> **Your task**
Count the lines in the rows below that contain the string "button", with case counting, and reply with only that number.

* START Provided data *

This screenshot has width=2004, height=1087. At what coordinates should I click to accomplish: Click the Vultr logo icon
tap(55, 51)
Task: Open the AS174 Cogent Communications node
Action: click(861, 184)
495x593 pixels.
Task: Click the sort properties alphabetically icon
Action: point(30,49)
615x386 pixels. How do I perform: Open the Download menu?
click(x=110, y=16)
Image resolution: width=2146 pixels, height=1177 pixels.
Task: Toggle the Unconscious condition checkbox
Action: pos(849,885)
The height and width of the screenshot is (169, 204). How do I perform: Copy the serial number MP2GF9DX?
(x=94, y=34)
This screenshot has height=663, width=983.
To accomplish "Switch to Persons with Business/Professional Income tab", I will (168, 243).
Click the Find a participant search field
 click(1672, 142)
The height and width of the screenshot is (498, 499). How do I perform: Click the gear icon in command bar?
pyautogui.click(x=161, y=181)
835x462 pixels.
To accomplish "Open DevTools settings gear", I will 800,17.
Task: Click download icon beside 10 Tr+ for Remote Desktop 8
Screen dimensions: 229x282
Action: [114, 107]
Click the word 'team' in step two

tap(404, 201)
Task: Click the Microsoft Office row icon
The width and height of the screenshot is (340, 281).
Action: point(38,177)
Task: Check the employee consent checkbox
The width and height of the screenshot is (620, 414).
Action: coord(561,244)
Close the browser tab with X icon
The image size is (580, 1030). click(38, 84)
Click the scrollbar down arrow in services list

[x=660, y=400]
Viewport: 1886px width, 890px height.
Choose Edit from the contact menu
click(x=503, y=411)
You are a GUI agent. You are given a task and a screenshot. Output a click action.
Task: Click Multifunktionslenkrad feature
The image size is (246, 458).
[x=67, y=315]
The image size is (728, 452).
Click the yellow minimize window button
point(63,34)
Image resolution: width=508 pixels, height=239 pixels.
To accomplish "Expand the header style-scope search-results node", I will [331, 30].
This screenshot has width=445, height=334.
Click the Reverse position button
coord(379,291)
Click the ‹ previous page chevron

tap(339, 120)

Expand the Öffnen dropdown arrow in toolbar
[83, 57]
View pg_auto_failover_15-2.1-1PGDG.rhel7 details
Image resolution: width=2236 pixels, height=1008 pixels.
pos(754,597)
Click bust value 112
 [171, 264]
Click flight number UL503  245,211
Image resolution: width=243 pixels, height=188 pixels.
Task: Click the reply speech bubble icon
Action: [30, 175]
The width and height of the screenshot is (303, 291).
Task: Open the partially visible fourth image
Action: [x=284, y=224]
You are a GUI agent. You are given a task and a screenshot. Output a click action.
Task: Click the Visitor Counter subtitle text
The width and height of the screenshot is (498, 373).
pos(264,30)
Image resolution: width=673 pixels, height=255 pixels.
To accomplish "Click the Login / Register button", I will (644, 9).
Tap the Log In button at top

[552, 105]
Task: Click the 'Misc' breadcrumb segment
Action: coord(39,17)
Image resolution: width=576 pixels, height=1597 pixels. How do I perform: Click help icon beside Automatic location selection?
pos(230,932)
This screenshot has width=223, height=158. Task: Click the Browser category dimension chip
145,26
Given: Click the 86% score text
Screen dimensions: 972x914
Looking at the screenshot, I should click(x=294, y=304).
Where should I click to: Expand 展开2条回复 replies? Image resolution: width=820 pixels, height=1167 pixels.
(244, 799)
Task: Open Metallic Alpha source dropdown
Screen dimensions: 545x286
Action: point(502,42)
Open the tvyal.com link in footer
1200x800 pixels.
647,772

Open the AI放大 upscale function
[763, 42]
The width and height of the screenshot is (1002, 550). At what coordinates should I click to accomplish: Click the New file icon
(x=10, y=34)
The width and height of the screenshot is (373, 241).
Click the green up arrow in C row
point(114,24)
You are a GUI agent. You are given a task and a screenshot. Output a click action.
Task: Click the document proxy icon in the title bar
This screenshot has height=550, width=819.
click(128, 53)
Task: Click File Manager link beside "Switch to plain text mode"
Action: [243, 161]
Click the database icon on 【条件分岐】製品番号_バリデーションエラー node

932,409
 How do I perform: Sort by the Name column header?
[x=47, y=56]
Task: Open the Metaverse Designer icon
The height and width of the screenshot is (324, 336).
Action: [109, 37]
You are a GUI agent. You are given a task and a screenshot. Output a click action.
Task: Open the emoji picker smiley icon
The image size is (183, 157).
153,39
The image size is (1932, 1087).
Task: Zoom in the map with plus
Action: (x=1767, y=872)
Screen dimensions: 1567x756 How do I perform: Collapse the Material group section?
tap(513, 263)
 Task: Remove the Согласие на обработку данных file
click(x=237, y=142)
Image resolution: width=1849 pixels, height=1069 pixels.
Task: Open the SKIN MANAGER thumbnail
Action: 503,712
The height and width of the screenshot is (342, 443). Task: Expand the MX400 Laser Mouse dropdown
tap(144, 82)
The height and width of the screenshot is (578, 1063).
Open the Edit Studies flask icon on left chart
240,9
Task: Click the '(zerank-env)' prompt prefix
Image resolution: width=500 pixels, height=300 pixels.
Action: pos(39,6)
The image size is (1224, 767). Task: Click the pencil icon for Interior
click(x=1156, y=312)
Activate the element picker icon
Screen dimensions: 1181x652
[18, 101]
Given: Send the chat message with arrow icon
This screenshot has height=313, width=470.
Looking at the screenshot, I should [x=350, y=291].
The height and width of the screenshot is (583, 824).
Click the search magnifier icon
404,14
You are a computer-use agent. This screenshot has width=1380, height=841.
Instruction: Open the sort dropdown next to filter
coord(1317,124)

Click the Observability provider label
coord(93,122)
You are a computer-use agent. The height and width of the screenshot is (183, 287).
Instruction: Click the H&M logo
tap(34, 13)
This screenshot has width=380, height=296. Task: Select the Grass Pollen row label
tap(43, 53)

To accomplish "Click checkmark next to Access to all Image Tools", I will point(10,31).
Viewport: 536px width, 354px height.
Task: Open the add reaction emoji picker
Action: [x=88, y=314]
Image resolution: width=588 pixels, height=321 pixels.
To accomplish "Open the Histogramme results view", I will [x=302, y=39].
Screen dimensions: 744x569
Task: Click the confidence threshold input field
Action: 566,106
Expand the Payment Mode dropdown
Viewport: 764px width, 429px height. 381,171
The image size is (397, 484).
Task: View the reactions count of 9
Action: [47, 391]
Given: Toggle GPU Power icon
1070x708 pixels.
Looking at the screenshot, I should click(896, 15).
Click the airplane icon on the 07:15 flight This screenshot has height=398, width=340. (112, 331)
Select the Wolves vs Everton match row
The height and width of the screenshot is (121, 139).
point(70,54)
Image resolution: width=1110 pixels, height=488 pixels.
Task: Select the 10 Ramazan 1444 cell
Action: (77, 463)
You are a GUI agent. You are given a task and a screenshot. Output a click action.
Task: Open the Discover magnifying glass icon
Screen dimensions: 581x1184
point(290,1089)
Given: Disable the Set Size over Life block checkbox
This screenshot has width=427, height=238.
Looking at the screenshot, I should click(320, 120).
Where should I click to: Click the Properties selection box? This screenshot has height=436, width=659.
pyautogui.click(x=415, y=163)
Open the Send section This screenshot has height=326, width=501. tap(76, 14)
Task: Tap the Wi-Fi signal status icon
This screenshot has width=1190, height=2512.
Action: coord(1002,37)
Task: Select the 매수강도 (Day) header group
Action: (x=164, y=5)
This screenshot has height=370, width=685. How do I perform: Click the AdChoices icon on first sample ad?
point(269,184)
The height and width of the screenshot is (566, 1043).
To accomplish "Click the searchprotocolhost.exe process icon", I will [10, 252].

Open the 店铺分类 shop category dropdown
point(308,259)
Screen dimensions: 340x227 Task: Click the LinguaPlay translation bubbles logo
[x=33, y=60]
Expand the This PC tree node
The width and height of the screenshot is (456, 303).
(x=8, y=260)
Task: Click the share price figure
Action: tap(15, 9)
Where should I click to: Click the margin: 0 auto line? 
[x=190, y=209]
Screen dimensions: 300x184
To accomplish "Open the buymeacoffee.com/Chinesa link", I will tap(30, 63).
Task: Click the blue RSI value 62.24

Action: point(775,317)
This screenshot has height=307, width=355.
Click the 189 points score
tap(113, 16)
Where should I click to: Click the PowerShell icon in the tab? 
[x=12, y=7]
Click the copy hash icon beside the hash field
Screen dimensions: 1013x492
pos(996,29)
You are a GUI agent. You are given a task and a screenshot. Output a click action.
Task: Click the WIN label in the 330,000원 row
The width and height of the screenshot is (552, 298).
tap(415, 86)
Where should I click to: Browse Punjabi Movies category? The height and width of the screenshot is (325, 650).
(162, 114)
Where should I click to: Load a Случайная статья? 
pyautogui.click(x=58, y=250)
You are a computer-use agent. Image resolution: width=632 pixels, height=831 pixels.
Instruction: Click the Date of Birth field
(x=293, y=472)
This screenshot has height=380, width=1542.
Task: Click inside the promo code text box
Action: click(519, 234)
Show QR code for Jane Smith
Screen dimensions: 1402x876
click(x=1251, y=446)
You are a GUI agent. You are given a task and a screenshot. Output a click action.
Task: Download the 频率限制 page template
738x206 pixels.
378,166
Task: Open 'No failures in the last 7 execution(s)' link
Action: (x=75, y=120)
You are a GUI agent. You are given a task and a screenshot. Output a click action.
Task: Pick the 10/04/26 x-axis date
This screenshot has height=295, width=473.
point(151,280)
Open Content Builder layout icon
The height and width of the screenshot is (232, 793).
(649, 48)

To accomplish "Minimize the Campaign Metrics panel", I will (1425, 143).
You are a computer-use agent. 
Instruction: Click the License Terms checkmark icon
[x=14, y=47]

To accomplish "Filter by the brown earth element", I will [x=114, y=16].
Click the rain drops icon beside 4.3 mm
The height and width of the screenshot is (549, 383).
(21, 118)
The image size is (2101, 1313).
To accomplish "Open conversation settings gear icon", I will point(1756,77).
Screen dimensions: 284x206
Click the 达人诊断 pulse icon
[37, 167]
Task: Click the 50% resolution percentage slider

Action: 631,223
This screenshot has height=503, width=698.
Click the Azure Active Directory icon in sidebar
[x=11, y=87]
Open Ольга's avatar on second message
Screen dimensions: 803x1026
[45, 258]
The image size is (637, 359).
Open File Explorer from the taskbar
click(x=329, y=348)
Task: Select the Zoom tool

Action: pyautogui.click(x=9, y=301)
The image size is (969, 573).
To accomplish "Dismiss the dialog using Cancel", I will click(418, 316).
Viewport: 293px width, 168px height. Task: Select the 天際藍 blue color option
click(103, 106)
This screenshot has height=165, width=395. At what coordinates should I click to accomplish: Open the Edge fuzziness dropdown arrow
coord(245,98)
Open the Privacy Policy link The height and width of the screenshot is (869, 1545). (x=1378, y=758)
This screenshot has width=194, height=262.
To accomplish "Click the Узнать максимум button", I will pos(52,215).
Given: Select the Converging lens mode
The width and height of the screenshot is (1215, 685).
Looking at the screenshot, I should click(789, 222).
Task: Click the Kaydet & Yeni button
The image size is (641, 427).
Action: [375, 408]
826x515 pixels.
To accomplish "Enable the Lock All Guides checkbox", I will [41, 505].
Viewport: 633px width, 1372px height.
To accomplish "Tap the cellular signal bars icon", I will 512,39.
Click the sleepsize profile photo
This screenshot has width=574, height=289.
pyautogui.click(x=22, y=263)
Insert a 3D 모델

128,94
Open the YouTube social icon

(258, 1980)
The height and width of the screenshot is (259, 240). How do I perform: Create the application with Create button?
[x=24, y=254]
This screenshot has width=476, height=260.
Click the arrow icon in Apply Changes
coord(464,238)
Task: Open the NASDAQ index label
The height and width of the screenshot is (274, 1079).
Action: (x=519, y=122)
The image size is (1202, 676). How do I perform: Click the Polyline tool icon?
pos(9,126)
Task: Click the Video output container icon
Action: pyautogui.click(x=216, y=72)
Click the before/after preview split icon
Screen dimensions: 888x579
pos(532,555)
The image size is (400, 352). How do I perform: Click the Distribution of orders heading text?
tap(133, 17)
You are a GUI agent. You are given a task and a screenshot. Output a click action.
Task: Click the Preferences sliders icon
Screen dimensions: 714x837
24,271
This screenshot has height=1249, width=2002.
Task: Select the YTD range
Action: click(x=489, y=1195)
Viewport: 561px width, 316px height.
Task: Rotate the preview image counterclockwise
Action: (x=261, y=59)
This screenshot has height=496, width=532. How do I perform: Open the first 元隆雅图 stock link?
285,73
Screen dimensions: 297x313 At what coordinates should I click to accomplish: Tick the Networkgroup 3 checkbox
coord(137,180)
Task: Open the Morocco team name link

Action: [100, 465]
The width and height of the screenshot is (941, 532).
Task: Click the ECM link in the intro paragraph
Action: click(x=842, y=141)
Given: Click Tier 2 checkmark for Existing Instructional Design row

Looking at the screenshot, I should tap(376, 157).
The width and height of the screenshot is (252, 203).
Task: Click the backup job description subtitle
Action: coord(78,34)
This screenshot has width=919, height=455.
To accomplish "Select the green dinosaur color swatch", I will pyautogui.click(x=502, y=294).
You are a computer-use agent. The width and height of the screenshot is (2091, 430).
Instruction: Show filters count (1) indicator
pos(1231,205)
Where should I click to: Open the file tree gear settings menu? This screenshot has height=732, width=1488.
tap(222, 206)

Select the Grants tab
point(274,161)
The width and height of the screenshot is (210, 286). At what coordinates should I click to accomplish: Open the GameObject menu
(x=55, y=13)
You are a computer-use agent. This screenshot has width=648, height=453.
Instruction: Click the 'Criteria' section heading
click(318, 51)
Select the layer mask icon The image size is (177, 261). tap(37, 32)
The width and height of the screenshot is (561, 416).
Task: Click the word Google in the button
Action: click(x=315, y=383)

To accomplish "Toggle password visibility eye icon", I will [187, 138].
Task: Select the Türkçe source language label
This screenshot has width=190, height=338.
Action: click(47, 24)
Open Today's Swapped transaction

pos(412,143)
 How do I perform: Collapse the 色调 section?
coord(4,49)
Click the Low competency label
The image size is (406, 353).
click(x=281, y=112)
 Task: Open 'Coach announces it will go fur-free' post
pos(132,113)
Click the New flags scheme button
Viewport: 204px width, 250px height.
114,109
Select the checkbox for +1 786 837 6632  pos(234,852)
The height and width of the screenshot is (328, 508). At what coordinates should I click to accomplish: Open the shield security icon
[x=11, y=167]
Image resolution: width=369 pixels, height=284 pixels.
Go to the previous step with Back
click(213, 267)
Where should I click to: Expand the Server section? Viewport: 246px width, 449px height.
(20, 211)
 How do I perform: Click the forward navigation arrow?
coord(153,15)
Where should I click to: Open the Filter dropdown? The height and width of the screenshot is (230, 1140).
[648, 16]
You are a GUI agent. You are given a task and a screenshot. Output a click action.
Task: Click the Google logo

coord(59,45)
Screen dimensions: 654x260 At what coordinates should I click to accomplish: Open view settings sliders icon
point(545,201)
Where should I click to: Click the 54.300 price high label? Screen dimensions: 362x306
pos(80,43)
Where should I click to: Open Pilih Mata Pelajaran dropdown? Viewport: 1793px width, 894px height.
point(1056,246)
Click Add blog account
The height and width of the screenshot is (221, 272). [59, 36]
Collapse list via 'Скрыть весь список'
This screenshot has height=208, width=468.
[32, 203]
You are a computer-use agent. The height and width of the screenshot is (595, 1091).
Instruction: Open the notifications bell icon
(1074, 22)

* END Provided data *

> **Solution for this task**
9